Google and Amnesty International Teamed up to Make It Harder for Spyware Vendors to Hide

The rise of commercial spyware targeting journalists, activists, and high‑profile individuals has exposed a glaring gap in mobile security: the lack of reliable, device‑level evidence for investigators. Google’s Intrusion Logging directly addresses this void by embedding a persistent, privacy‑preserving log within Android’s Advanced Protection ecosystem. Developed alongside Amnesty International’s Security Lab, the feature captures granular events—device unlocks, physical access attempts, and the installation or removal of suspicious code—creating a forensic trail that was previously unavailable on mainstream smartphones. This collaboration underscores a growing trend where tech giants partner with civil‑society groups to co‑design security tools that serve both user privacy and investigative needs.

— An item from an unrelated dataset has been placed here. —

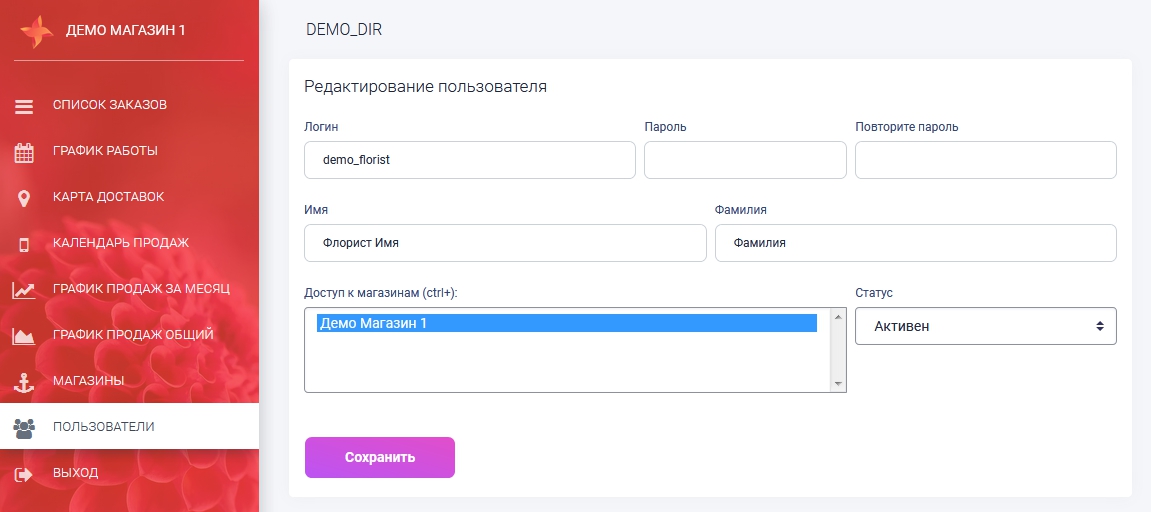The image size is (1151, 512).
Task: Click the pinwheel store logo icon
Action: 36,31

Technically, Intrusion Logging is gated behind Android 16 and the Advanced Protection Mode, limiting its current rollout to Pixel devices linked to a Google account. While the logs provide valuable insight, they also contain potentially sensitive data such as browsing history, prompting Google to stress secure sharing protocols. Critics note that sophisticated attackers could attempt to erase these logs, but Google has indicated that future updates will harden log integrity. The balance between forensic utility and user privacy remains delicate, and the feature’s success will hinge on transparent handling of the data it collects.

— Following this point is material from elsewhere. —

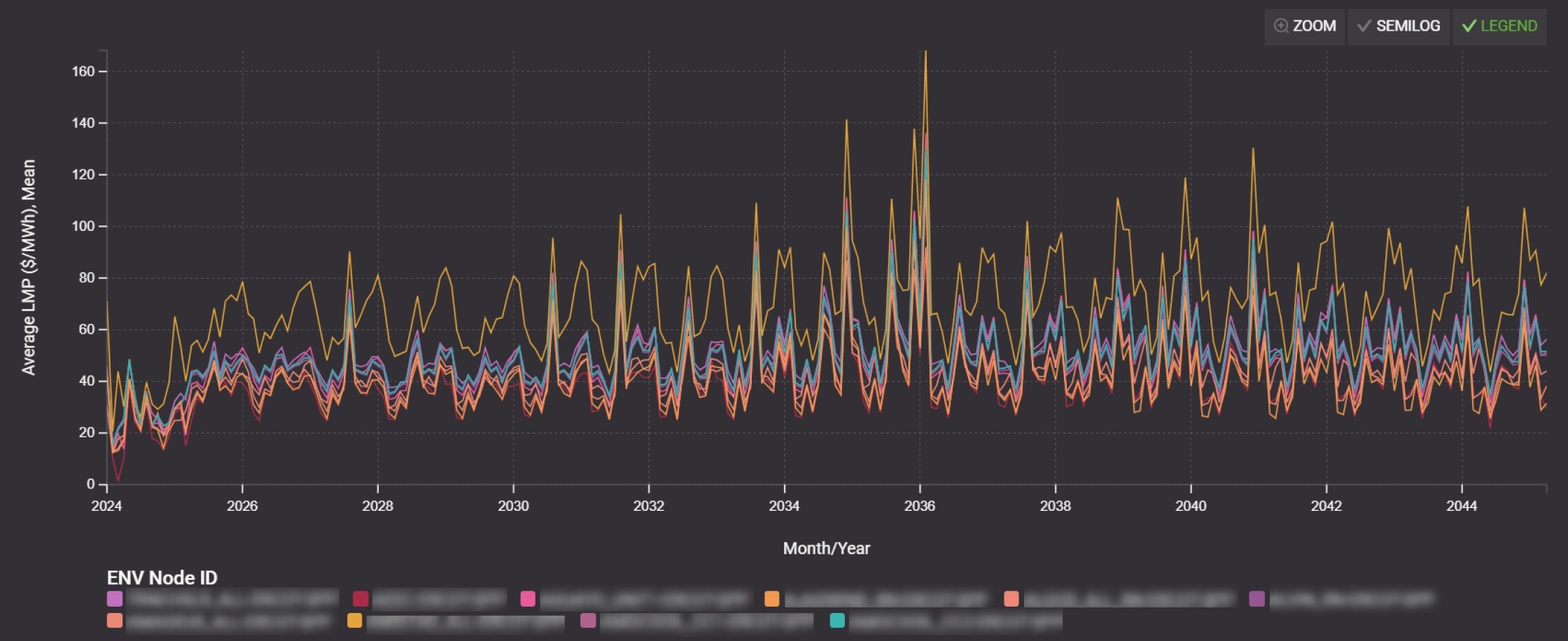Image resolution: width=1568 pixels, height=641 pixels.
Task: Select the dark purple swatch ending top legend row
Action: click(1257, 598)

Industry‑wide, Google’s move joins Apple’s Lockdown Mode and WhatsApp’s strict account settings as part of a broader defensive arsenal against state‑sponsored surveillance tools. By setting a precedent for vendor‑level forensic capabilities, Google pressures competitors to adopt similar measures, potentially raising the baseline security for high‑risk users globally. For enterprises and NGOs, the availability of reliable intrusion evidence could streamline incident response, reduce legal exposure, and reinforce compliance with data‑protection regulations. As the ecosystem evolves, the interplay between advanced forensics and privacy safeguards will shape the next chapter of mobile security.